One avenue is through genetic analysis, explains Professor Nichol. “People had been asking for 20 years if patient genetics can be used to identify risk in ICU, but you typically had patients presenting in ICU with different problems – maybe they had been hit by a bus or they had a serious operation or an infection,” he says. “Now in the pandemic we were seeing almost everyone coming to ICU with the same illness – COVID-19 – and this offered an environment to explore the potential impact of patient genetics.”
The ICC-CTN led in Ireland on the Genetics Of Mortality In Critical Care project spearheaded by Professor Ken Baillie in the University of Edinburgh, and the consortium published their findings in the prestigious journal Nature.
“We were able to show there were some genetic markers linked with a higher risk of death,” says Professor Nichol. “We could also use genetic markers of the inflammatory response in COVID-19 to point to existing medications that could target the disease.”
That went hand in glove with another strand of PREPARE – the REMAP-CAP clinical trial that to date has evaluated 11 drug regimes to treat patients with COVID-19 in ICU.

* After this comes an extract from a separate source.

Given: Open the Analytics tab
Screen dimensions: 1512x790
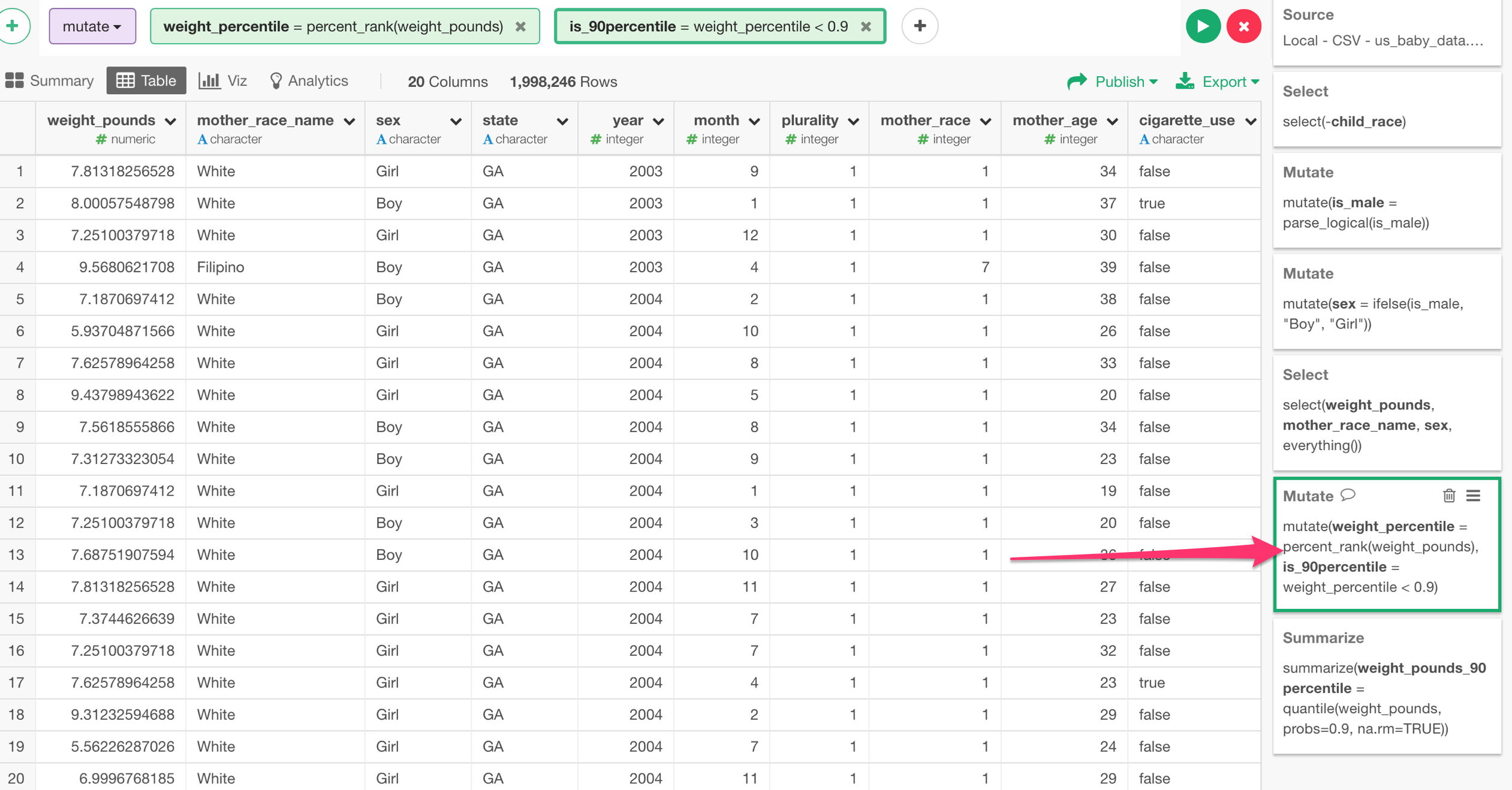Looking at the screenshot, I should (x=309, y=81).
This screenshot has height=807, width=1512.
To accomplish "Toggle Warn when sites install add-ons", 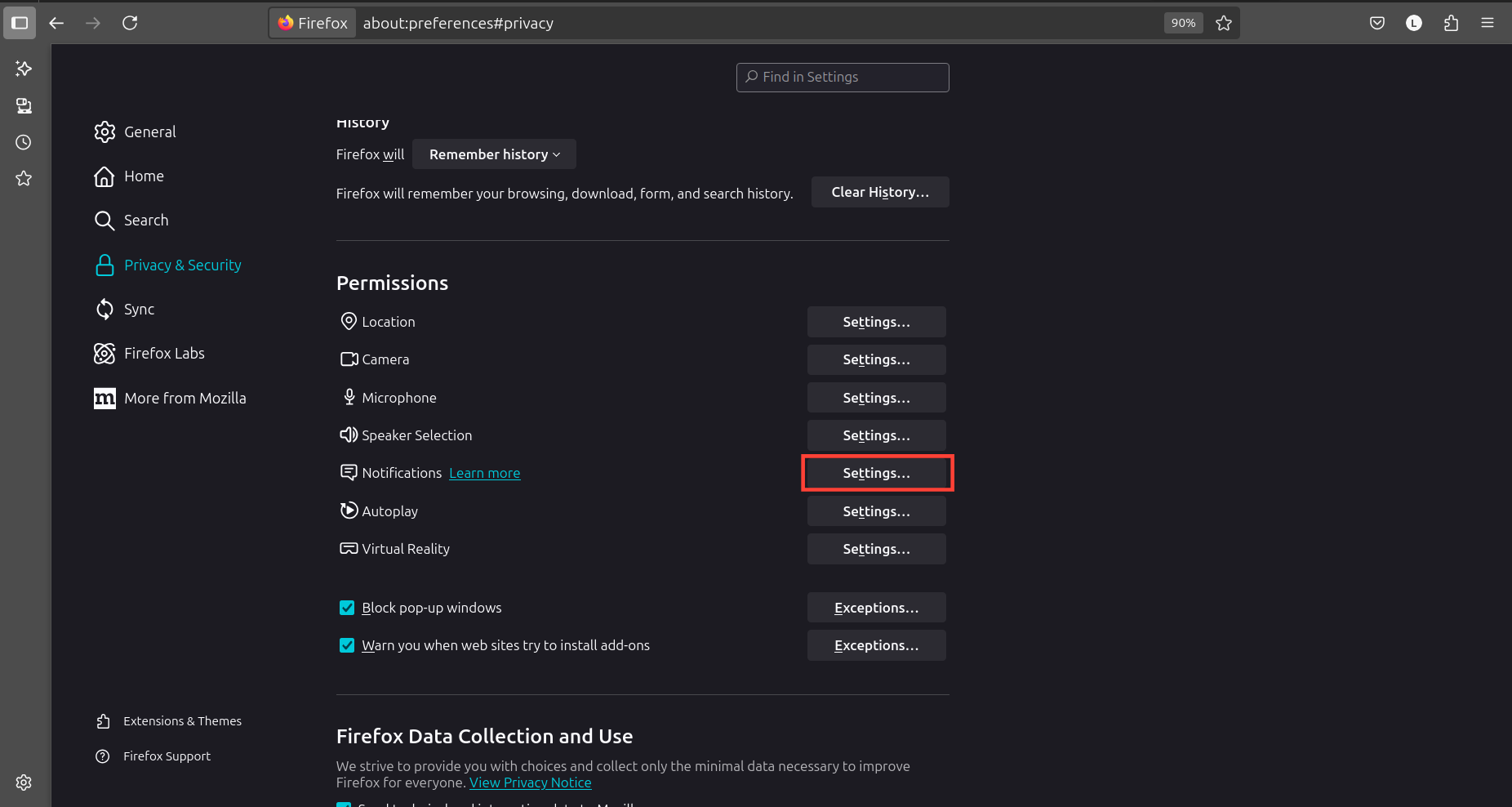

“We were able to show that some treatments that were being widely suggested for use, like Kaletra [a HIV medication] or convalescent plasma did not work in general for ICU patients, and that some treatments could even be harmful,” says Professor Nichol. “
And we showed that some treatments worked well, for example we saw that steroids combined with a drug that blocks an immune molecule in the body called IL-6 improves COVID-19 outcomes in ICU, with a 10 per cent reduction in death. That has become a standard of care globally, saving thousands of lives.
Team effort
The two years so far of the COVID-19 pandemic have been ‘truly awful’ and an enormous challenge for healthcare staff, says Professor Nichol, who like many of his colleagues in emergency medicine self-isolated from family and friends to help protect them from the virus.
But now that the success and impact of this global initiative is becoming apparent, it is a good juncture for them to reflect, he adds.
“We had been preparing for so long, when the pandemic hit we leaned into it, it was crisis mode, there was an amazing spirit of collegiality and we wanted to have as big an impact on patient outcomes as we could,” he says. “We got funding from Health Research Board, which was pivotal for us escalating at the time of the pandemic, and we are indebted to the patients and their families for their willingness to participate in research during a hugely challenging time for everyone. We are humbled by the results it has produced, and the impact on society as a whole.”
The work continues
The ICC-CTN Pandemic program may have transformed how research is carried out in the ICU, but this is just the start, says Professor Nichol. “There are many more questions to answer with COVID-19, and we will see patients in ICU with this disease for years to come,” he says. “We are also continuing to refine our preparedness plans in ICU for influenza, to be prepared for future crises. Because pandemics will be around for a long time yet.”
Professor Nicholl was in conversation with Dr Claire O’Connell, BSc Hons (1992), PhD (1998), journalist with the Irish Times and Silicon Republic and Irish Science Writer of the Year 2016.